** TASK STATEMENT **
Present an exact copy of each line below.

** DATASET RECORDS **

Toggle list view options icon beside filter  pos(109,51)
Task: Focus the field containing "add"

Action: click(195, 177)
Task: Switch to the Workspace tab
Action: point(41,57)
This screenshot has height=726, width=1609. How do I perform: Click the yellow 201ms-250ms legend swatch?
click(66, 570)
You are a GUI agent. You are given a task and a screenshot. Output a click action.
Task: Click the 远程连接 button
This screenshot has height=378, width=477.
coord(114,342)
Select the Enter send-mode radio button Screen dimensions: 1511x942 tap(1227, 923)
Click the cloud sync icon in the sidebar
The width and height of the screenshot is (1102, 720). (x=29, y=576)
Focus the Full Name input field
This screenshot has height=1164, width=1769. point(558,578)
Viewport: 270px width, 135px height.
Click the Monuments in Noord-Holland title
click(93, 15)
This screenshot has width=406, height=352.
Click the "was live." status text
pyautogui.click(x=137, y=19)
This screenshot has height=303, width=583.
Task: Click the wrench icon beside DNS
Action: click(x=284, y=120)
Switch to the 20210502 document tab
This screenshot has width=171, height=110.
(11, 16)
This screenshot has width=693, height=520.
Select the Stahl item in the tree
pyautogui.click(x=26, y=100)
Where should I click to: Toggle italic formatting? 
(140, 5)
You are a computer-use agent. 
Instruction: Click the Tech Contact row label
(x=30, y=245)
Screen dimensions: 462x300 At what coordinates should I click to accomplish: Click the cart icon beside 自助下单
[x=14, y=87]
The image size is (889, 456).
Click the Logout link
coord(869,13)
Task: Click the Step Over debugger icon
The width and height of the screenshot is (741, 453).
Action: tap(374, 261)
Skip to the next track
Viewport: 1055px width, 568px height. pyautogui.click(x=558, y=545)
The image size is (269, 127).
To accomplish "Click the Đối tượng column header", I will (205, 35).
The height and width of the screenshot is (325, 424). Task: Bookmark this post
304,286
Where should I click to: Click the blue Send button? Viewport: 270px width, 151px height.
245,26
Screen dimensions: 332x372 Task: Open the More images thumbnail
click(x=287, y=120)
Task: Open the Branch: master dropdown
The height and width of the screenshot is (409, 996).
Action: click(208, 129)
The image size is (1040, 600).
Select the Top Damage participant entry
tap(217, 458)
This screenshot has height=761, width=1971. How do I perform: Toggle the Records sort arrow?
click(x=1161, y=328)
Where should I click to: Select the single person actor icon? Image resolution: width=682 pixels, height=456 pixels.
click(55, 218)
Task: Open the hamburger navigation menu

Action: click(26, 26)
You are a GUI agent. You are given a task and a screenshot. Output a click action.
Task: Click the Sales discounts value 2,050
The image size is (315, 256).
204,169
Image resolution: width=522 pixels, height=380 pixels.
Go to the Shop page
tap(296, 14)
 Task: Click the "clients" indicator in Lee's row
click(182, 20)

** EXERCISE OUTPUT **
Toggle list view options icon beside filter  pos(109,51)
Task: Focus the field containing "add"

Action: click(195, 177)
Task: Switch to the Workspace tab
Action: point(41,57)
This screenshot has height=726, width=1609. How do I perform: Click the yellow 201ms-250ms legend swatch?
click(66, 570)
You are a GUI agent. You are given a task and a screenshot. Output a click action.
Task: Click the 远程连接 button
This screenshot has height=378, width=477.
coord(114,342)
Select the Enter send-mode radio button Screen dimensions: 1511x942 tap(1227, 923)
Click the cloud sync icon in the sidebar
The width and height of the screenshot is (1102, 720). (x=29, y=576)
Focus the Full Name input field
This screenshot has height=1164, width=1769. point(558,578)
Viewport: 270px width, 135px height.
Click the Monuments in Noord-Holland title
click(93, 15)
This screenshot has width=406, height=352.
Click the "was live." status text
pyautogui.click(x=137, y=19)
This screenshot has height=303, width=583.
Task: Click the wrench icon beside DNS
Action: click(x=284, y=120)
Switch to the 20210502 document tab
This screenshot has width=171, height=110.
(11, 16)
This screenshot has width=693, height=520.
Select the Stahl item in the tree
pyautogui.click(x=26, y=100)
Where should I click to: Toggle italic formatting? 
(140, 5)
You are a computer-use agent. 
Instruction: Click the Tech Contact row label
(x=30, y=245)
Screen dimensions: 462x300 At what coordinates should I click to accomplish: Click the cart icon beside 自助下单
[x=14, y=87]
The image size is (889, 456).
Click the Logout link
coord(869,13)
Task: Click the Step Over debugger icon
The width and height of the screenshot is (741, 453).
Action: tap(374, 261)
Skip to the next track
Viewport: 1055px width, 568px height. pyautogui.click(x=558, y=545)
The image size is (269, 127).
To accomplish "Click the Đối tượng column header", I will (205, 35).
The height and width of the screenshot is (325, 424). Task: Bookmark this post
304,286
Where should I click to: Click the blue Send button? Viewport: 270px width, 151px height.
245,26
Screen dimensions: 332x372 Task: Open the More images thumbnail
click(x=287, y=120)
Task: Open the Branch: master dropdown
The height and width of the screenshot is (409, 996).
Action: click(208, 129)
The image size is (1040, 600).
Select the Top Damage participant entry
tap(217, 458)
This screenshot has height=761, width=1971. How do I perform: Toggle the Records sort arrow?
click(x=1161, y=328)
Where should I click to: Select the single person actor icon? Image resolution: width=682 pixels, height=456 pixels.
click(55, 218)
Task: Open the hamburger navigation menu

Action: click(26, 26)
You are a GUI agent. You are given a task and a screenshot. Output a click action.
Task: Click the Sales discounts value 2,050
The image size is (315, 256).
204,169
Image resolution: width=522 pixels, height=380 pixels.
Go to the Shop page
tap(296, 14)
 Task: Click the "clients" indicator in Lee's row
click(182, 20)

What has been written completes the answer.